ReadonlyREST doesn’t enable caching by default. We leave that decision up to you. But in most cases, caching should be enabled to reduce external service calls. It’s very important when you look at it from the perspective of how the ROR’s ACL handles the request. And the rule of thumb is that caching at the service client definition level would be sufficient.

But on the main page this behaviour isn’t clear that this behaviour exists, there is this line:

Too many calls made by ROR to our LDAP service can sometimes be problematic (eg. when one LDAP connector is used in many rules)

But that doesn’t explain that by default an LDAP bind is attempted for every rule. We could rewrite that sentence like:

By default ROR doesn’t cache LDAP responses. This could cause problems when an LDAP connector is used in many rules. By default ROR does a LDAP bind for every rule. To prevent excessive calls to external services we recommend to enable cache.

And then in addendum we could add near here:

When someone calls GET /my_index/_search , ReadonlyREST handles it by checking block by block if a block is allowed. Processing stops when the first block matches, or when no block matches. In the worst case, all blocks can be checked. As we can see, each block has the ldap_auth' rule. This means that each block generates a call to LDAP which can be described as Check using LDAP connector “ldap1” if user XYZ exists and can be authenticated`. It’s worth noting that every call looks exactly the same.

A section that explains about locking accounts if a password change is done.
Something like:

A combination of cache disabled and many rules using an LDAP connector can cause problems if a user changes his LDAP password while being logged in to Kibana. If the user tries to continue working in Kibana ROR will attempt a bind for every rule that is using the LDAP connector, this will be done with the old credentials and could cause the LDAP account to be locked (if account locking is enabled in the LDAP server).

Thanks for reading.
Like I said, I am ok with the current behaviour.
If LDAP incorrect credentials can somehow be more eleganty handled in Kibana, as in: User is logged out or gets a clear warning his credentials are invalid, it would be even better. But from the other topic and my understandig of ROR this isn’t always ideal/possible (you don’t want to be logged out if you try to access something you are not authorized for, for example).

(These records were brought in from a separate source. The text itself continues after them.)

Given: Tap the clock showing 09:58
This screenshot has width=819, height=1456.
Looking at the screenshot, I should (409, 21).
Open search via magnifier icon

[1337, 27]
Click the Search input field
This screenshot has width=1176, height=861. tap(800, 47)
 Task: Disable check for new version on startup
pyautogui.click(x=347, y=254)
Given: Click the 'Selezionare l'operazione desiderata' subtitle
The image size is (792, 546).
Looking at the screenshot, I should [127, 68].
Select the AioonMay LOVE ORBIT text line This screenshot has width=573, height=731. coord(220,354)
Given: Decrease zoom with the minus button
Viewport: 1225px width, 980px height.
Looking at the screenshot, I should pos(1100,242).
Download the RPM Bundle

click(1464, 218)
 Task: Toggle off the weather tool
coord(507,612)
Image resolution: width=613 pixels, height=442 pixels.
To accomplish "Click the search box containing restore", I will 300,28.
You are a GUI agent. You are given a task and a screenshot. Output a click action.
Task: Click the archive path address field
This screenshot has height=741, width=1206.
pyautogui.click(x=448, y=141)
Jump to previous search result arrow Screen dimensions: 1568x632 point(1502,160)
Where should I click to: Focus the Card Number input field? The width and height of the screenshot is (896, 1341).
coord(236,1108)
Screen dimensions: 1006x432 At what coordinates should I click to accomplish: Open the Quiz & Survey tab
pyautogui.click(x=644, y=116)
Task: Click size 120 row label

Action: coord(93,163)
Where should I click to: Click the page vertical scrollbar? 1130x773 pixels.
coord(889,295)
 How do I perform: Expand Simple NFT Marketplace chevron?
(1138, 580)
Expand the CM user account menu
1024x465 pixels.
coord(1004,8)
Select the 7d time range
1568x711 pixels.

If you want to dig further into the error/handling of Kibana and need any logs or input from my side please let me know. But for me it is ok enough as it currently is.

Thank you for many ideas on how to improve our documentation. We really appreciate it. I will add to our backlog a task to take your suggestions into consideration and change the places you pointed!

The default cache setting in the LDAP connector section has been the subject of discussion many times among our team members. We do not agree whether this is a technical setting or rather related to business cases. At least in the current implementation, when the cache is not distributed among ES nodes. But we have a jira related to the cache in our backlog, so for sure we will back to it. At the moment, docs improvements look like sth we can (and probably should) do.

If LDAP incorrect credentials can somehow be more eleganty handled in Kibana, as in: User is logged out or gets a clear warning his credentials are invalid, it would be even better. But from the other topic and my understandig of ROR this isn’t always ideal/possible

Yes, exactly. Some ES calls that return 403 will end up with logout, but AFAIS, most of them will be handled as you saw. ATM, we are not able to distinguish between cases when the external service credentials change and when the user simply doesn’t have permission to use the service. I’m not sure if we can do much about it.

Thanks again for your contribution on this topic!